On an average, two-thirds of each House of the General Assembly and of both Houses of Congress have usually been lawyers. They have the intelligence to read the Constitution and the patriotism and integrity to observe it. The numerous instances in which the courts have overruled their own preyious decisions on so-called “constitutional questions” (and others in which they should, or may yet, do so) are a judicial holding that the courts themselves have acted unconstitutionally. Certainly when the far greater number of lawyers in the law-making body, entrusted by the Constitution to make the laws in the discharge of the duty committed to them, hold an act constitutional, and a minority of the Court agree in that view, it cannot be held that the Legislature, “beyond a reasonable doubt,” either ignorantly or intentionally, have violated their oaths to support the Constitution.
In the Convention at Philadelphia in 1187, which created the Federal Constitution, James Madison (afterwards President) and James Wilson (afterwards Justice of the U. S. Supreme Court) offered an amendment that all bills should be submitted and approved by the courts before be*103ing enacted. Though presented and pressed with, great force, the proposition was voted on four times, and on each occasion defeated, receiving at no time the vote of more than three States. The authority of the courts to invalidate an act of Congress or State Legislature is not expressed in the Federal or any State Constitutions, but is derived from the decision in Marbury v. Madison by the U. S. Supreme Court in 1803, deducing it as a legal inference. It was denied then by President Jefferson, the founder of one of the great parties, and later by Abraham Lincoln, the leader of another. In view of the increasing number of cases involving matters of public policy in which the views of the courts are such as to invalidate legislation it may be wise (if the courts are to continue to assert this supreme and irreviewable power over legislation) to submit legislation to the courts for approval, as suggested at Philadelphia, before it is enacted, instead of having it vitiated afterwards. It would be a great economy of time and expense.

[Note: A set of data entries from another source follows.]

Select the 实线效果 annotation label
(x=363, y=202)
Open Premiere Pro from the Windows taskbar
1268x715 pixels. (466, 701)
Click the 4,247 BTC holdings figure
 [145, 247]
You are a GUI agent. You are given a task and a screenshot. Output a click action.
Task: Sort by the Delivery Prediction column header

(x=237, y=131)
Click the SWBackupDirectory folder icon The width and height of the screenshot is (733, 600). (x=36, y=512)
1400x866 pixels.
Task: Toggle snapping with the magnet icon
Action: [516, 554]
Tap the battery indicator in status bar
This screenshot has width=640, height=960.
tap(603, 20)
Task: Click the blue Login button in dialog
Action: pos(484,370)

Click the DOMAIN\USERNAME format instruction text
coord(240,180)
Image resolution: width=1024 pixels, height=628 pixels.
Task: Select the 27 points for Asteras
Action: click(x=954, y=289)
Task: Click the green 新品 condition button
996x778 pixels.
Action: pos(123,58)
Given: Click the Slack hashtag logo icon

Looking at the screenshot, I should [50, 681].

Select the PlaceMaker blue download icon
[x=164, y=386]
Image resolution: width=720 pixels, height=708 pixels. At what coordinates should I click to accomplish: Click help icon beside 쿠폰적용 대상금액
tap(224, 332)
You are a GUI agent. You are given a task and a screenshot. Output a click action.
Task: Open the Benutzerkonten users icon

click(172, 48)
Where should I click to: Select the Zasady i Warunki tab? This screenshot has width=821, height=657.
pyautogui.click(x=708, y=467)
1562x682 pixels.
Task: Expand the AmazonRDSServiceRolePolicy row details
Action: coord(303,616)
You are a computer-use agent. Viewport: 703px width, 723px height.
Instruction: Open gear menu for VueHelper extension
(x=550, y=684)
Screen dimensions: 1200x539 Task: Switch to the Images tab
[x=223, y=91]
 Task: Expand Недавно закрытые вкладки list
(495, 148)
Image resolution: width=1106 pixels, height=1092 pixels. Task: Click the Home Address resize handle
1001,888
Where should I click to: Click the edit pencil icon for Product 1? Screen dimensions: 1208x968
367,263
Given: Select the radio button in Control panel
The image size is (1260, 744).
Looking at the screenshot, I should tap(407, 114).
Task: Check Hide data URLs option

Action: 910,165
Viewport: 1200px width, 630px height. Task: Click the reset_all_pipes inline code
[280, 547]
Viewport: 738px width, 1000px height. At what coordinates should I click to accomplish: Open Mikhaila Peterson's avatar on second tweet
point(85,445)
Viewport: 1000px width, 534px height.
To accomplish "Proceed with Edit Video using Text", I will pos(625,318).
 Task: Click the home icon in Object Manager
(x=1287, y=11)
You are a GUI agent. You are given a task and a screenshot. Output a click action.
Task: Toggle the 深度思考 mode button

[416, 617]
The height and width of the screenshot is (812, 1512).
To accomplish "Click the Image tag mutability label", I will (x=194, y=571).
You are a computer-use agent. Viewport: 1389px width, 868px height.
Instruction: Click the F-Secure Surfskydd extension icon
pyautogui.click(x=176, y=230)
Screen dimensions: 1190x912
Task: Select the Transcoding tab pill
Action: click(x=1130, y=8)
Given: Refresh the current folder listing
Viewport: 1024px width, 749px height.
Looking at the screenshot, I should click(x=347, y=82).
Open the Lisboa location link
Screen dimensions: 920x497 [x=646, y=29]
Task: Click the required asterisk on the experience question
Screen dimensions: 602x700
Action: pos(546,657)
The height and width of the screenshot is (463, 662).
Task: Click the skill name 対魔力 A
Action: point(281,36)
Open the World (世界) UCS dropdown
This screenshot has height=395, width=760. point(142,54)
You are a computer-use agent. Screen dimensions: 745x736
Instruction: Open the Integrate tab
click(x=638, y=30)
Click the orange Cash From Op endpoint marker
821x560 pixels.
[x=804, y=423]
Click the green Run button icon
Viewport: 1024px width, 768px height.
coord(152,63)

In this State, a somewhat similar decision, derived, like Marbury v. Madison, by legal deduction or inference, in Hoke v. Henderson, 15 N. C., 1 (Dec., 1833), for seventy years was an obstruction to legislation and a constant source of conflict between the Legislature and the judiciary until after being affirmed sixty times, it was finally overruled as unfounded in Mial v. Ellington, 134 N. C., 131 (1 Dec., 1903). One Federal Supreme Court decision was corrected by the Eleventh Amendment and another by the Seventeenth Amendment, and in the Adamson Law case the Court overruled, and thereby held unconstitutional, its previous decision in the Lochner case. Courts make errors as well as Legislatures and Congress (as shown by overruling decisions and others which should be overruled), and their correction by constitutional amendment is too dilatory, for a progressive age and people and too costly a deference to a merely hypothetical and supposed infallibility in the courts.